Motion Bifurcation and Output Characteristics of Spatial Over-constrained Mechanisms with Elastic Elements Based on Rectangular Plane-symmetric Bricard Units

doi:10.3901/JME.2025.21.048

Abstract

Abstract: Spatial over-constrained mechanisms offer unique advantages, including reduced driving inputs, high stiffness, and a large aspect ratio, making them promising for applications in aerospace and robotics. Recently, incorporating elastic/flexible elements to investigate the mechanical properties of these mechanisms has emerged as a significant research area. In view of this, based on the rectangular plane-symmetric Bricard unit, a symmetric double frustum spatial over-constrained mechanism with distributed elastic elements (referred to as the symmetric double frustum Bricard elastic mechanism) is proposed, and its quasi-static mechanical behavior is examined. The proposed symmetric double frustum Bricard elastic mechanism consists of two rectangular plane-symmetric Bricard units serving as the supporting skeleton, with elastic elements placed between hinge points. The different configurations are analyzed by combining motion bifurcation characteristics and unit assembly form. A quasi-static mechanical model of the symmetric double frustum Bricard elastic mechanism was established, and the equivalent output of different configurations is then obtained. The results suggest that the elastic Bricard mechanism exhibits flexible parameter adjustment capabilities and rich nonlinear stiffness characteristics, and changing the bifurcation path can achieve switching of output characteristics such as positive stiffness, negative stiffness, quasi-zero stiffness, zero force, and piecewise force. When the stiffness of the introduced elastic elements is equal, the symmetric double frustum Bricard elastic mechanism demonstrates linear negative stiffness. By connecting a positive stiffness element as a corrector, the symmetric double frustum Bricard elastic mechanism achieves constant-zero-stiffness output across its entire motion range, significantly broadening the zero-stiffness range. This design indicates huge performance advantages in ultra-low frequency vibration isolation and human-computer interaction.

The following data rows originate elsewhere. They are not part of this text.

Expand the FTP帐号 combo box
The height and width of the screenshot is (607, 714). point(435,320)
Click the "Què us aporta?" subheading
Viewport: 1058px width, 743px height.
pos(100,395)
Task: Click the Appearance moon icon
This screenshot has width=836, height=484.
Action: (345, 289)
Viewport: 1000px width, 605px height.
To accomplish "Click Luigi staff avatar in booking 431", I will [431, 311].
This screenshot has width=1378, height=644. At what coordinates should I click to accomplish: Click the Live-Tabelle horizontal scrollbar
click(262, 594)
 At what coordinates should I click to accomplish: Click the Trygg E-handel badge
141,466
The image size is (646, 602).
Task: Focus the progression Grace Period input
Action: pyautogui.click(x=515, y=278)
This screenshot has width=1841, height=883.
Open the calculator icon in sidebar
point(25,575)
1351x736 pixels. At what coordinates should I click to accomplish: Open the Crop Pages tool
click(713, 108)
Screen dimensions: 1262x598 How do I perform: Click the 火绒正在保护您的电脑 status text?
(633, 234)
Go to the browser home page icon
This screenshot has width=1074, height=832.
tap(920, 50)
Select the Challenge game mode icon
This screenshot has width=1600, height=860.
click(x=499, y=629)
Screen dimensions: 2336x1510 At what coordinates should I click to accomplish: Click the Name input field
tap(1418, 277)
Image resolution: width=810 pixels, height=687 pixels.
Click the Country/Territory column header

Key words: plane-symmetric Bricard mechanism, motion bifurcation, quasi-static model, parameter analysis, nonlinear stiffness, constant-zero stiffness

CLC Number:

TH112

LIU Shiwei, LI Long, Lü Shengnan, DING Xilun. Motion Bifurcation and Output Characteristics of Spatial Over-constrained Mechanisms with Elastic Elements Based on Rectangular Plane-symmetric Bricard Units[J]. Journal of Mechanical Engineering, 2025, 61(21): 48-59.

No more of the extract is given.